Only lines containing the string "Toggle" belong in the answer; copy all of them from the entries.

*** Extracted information ***

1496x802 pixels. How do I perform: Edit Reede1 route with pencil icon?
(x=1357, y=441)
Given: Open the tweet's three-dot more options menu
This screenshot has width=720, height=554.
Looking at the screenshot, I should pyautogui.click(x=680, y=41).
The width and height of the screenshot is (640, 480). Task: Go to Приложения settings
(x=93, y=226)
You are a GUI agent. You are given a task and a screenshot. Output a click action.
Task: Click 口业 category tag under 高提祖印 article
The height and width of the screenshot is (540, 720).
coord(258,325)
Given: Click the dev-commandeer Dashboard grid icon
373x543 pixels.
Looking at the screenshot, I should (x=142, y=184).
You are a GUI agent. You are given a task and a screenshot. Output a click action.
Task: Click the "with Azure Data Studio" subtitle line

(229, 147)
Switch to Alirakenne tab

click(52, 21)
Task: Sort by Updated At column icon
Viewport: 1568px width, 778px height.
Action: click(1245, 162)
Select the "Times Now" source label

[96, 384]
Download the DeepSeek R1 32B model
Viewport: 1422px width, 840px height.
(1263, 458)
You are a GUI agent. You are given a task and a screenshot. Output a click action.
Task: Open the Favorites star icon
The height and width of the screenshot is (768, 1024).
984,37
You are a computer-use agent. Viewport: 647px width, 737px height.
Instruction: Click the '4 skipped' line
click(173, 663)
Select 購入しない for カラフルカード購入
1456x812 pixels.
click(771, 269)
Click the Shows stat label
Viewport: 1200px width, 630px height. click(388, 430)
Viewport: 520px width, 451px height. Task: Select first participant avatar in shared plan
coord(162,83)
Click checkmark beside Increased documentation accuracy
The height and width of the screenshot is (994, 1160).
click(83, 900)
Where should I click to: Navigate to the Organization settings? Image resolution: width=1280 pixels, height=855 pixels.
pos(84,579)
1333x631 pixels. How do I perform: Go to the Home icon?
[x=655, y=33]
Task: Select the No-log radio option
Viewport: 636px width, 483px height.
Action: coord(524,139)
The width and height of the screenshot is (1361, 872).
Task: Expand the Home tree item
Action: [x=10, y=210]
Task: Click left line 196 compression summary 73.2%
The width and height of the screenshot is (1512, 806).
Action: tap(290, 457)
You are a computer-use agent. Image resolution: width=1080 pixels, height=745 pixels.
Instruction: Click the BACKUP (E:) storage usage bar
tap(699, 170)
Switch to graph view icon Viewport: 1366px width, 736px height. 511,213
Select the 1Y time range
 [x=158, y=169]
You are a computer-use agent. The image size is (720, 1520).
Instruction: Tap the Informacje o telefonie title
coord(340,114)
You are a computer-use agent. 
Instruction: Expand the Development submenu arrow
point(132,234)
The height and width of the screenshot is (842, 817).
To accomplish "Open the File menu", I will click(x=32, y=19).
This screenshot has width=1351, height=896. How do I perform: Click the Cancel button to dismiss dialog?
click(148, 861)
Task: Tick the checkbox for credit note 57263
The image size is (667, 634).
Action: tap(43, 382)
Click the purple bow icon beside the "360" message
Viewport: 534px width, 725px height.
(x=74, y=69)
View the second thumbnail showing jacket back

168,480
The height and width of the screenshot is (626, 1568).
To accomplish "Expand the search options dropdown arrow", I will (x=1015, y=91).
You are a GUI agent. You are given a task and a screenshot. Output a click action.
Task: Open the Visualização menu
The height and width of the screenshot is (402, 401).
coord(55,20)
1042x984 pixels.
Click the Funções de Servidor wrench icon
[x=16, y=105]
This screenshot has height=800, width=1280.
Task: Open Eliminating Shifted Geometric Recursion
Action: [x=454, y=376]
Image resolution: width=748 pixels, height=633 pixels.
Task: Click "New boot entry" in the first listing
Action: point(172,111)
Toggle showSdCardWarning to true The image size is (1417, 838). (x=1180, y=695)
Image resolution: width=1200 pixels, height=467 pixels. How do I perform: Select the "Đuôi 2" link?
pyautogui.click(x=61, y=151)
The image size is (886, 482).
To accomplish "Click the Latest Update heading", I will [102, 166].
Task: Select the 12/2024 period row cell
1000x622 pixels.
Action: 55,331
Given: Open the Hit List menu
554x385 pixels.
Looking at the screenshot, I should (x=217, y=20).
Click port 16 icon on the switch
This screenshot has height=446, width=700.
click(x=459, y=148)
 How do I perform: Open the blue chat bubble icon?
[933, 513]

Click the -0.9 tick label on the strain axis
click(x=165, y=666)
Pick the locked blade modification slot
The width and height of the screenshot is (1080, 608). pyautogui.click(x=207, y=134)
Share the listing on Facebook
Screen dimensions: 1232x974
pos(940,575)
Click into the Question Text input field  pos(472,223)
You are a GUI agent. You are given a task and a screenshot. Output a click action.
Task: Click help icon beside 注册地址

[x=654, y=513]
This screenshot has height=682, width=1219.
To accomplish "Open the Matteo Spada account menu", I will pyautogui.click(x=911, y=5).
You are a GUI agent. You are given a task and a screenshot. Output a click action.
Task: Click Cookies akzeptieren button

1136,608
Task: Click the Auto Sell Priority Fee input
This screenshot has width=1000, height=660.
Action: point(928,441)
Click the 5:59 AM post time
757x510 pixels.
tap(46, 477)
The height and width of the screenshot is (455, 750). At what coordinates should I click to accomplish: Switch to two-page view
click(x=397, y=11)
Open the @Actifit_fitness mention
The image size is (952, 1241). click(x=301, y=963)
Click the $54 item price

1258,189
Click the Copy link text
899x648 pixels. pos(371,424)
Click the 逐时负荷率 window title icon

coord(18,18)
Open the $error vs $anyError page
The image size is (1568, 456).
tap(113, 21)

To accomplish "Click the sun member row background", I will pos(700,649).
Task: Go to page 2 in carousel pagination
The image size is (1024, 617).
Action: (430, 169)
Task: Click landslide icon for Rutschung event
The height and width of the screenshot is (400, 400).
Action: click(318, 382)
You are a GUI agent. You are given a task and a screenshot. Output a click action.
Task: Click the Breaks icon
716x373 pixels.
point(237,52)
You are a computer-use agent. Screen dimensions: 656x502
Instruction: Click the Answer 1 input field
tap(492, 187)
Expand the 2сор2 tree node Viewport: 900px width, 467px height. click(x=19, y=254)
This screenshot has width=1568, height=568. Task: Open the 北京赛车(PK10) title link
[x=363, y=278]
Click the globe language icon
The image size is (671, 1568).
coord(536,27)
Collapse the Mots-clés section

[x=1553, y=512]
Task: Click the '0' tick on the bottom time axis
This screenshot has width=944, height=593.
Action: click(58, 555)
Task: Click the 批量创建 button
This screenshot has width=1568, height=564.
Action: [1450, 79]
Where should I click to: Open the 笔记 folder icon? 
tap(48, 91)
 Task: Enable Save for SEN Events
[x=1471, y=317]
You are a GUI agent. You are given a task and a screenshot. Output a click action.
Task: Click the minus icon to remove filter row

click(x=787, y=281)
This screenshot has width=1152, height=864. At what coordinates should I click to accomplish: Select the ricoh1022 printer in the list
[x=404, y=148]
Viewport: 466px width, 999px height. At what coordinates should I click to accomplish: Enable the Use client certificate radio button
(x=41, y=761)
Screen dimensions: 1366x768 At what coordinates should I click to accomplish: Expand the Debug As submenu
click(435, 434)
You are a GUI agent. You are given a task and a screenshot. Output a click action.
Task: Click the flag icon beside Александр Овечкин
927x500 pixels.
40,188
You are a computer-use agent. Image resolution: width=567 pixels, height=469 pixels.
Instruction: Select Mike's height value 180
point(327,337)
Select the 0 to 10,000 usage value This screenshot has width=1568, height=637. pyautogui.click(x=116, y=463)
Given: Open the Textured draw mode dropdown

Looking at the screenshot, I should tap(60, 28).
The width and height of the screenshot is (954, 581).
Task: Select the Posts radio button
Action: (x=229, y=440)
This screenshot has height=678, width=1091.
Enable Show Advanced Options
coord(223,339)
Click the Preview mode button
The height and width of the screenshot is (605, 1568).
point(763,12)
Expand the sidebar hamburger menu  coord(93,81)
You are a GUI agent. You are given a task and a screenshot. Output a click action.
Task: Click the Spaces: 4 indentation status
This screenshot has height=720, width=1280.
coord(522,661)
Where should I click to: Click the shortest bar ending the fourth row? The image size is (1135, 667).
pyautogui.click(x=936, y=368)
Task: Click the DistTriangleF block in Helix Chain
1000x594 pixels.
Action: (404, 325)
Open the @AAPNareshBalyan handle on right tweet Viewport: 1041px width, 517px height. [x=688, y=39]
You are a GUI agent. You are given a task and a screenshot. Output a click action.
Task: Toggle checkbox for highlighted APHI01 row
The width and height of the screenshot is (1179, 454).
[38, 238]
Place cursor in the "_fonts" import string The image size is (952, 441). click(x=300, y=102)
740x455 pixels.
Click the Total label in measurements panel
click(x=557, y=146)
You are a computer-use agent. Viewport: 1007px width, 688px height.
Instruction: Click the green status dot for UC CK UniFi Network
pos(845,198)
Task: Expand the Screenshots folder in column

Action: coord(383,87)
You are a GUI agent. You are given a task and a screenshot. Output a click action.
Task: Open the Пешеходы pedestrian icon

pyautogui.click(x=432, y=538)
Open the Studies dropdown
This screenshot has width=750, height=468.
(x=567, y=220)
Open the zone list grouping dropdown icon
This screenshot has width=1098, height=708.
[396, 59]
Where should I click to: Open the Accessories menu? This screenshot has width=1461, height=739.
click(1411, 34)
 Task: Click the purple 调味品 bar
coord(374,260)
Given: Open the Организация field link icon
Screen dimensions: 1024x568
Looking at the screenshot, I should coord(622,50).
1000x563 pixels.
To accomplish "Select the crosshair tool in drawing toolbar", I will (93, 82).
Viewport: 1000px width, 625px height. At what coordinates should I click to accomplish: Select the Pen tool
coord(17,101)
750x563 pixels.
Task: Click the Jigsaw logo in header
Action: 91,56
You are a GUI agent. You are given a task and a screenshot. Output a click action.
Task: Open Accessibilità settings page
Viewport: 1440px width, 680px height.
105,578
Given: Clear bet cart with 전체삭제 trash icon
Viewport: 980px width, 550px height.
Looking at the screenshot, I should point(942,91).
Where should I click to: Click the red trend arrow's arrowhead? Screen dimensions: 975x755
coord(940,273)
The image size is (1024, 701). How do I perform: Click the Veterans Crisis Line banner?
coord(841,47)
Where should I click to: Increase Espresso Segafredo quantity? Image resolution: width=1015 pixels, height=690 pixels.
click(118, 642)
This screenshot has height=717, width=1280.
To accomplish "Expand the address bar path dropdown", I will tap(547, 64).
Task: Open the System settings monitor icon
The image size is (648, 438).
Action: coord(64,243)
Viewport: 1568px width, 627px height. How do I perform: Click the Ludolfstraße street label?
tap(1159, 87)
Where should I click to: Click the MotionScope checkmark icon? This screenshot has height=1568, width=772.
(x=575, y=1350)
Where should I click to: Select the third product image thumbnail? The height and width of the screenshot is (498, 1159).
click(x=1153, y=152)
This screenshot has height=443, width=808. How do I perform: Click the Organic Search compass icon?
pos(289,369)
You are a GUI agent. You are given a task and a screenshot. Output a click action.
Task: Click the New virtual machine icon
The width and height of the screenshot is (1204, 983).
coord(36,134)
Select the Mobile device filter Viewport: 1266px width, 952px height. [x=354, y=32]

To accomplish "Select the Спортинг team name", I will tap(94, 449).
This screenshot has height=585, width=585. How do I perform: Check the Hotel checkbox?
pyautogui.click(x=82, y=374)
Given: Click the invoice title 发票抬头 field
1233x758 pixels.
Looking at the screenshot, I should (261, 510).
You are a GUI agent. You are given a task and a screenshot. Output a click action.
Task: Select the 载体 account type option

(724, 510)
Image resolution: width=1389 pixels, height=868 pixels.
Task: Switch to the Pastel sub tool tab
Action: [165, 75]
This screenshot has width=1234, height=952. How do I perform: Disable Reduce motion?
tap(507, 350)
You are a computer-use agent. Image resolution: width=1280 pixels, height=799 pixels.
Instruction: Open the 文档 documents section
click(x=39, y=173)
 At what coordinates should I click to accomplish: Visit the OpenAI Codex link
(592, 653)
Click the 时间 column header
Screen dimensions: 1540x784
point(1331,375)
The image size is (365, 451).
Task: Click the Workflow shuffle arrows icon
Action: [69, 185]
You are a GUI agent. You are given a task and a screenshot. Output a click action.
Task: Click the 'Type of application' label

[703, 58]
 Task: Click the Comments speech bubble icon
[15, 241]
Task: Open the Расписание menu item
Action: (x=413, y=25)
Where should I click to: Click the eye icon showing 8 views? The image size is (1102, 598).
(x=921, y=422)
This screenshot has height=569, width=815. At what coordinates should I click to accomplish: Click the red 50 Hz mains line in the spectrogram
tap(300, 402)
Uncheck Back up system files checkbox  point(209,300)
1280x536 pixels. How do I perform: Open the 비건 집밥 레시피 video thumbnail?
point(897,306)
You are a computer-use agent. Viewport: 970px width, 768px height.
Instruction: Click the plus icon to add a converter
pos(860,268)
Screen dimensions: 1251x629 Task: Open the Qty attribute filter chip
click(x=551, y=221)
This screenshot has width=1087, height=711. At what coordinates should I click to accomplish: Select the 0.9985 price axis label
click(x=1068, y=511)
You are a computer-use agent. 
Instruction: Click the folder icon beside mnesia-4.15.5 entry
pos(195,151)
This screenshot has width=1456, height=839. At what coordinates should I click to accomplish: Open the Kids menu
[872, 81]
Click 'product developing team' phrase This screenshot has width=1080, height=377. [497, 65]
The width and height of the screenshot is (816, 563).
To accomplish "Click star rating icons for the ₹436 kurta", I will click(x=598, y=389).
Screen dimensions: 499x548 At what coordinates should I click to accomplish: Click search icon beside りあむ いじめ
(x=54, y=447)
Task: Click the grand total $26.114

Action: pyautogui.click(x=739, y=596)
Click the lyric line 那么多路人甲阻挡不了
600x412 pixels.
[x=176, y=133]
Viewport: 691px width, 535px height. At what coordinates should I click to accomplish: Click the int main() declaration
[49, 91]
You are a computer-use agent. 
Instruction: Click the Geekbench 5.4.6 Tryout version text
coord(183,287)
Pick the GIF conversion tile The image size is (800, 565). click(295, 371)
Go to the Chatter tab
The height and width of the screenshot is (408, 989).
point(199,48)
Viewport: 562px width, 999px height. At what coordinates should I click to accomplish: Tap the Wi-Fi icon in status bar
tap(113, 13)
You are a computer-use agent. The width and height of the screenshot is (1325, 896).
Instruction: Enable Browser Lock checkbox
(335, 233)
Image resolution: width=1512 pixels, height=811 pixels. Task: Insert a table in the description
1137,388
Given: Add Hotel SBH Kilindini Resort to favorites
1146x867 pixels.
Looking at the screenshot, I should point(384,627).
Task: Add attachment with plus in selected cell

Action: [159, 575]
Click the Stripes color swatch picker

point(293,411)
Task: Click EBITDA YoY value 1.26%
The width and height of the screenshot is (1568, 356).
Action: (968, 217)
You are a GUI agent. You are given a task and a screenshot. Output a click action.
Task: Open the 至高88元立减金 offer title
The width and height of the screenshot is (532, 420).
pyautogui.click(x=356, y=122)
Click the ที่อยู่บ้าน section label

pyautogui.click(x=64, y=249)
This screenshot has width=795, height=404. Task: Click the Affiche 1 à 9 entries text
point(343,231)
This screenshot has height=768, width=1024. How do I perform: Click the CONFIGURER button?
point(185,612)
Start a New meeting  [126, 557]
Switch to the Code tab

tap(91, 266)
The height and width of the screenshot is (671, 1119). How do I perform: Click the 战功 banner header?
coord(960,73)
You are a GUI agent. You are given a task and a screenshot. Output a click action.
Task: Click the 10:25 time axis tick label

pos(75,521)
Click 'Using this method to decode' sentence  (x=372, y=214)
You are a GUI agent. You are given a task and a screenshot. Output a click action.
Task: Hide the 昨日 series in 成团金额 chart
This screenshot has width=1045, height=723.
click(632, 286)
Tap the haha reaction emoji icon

*** End of Extracted information ***

> Exercise result:
Toggle showSdCardWarning to true The image size is (1417, 838). (x=1180, y=695)
Task: Toggle checkbox for highlighted APHI01 row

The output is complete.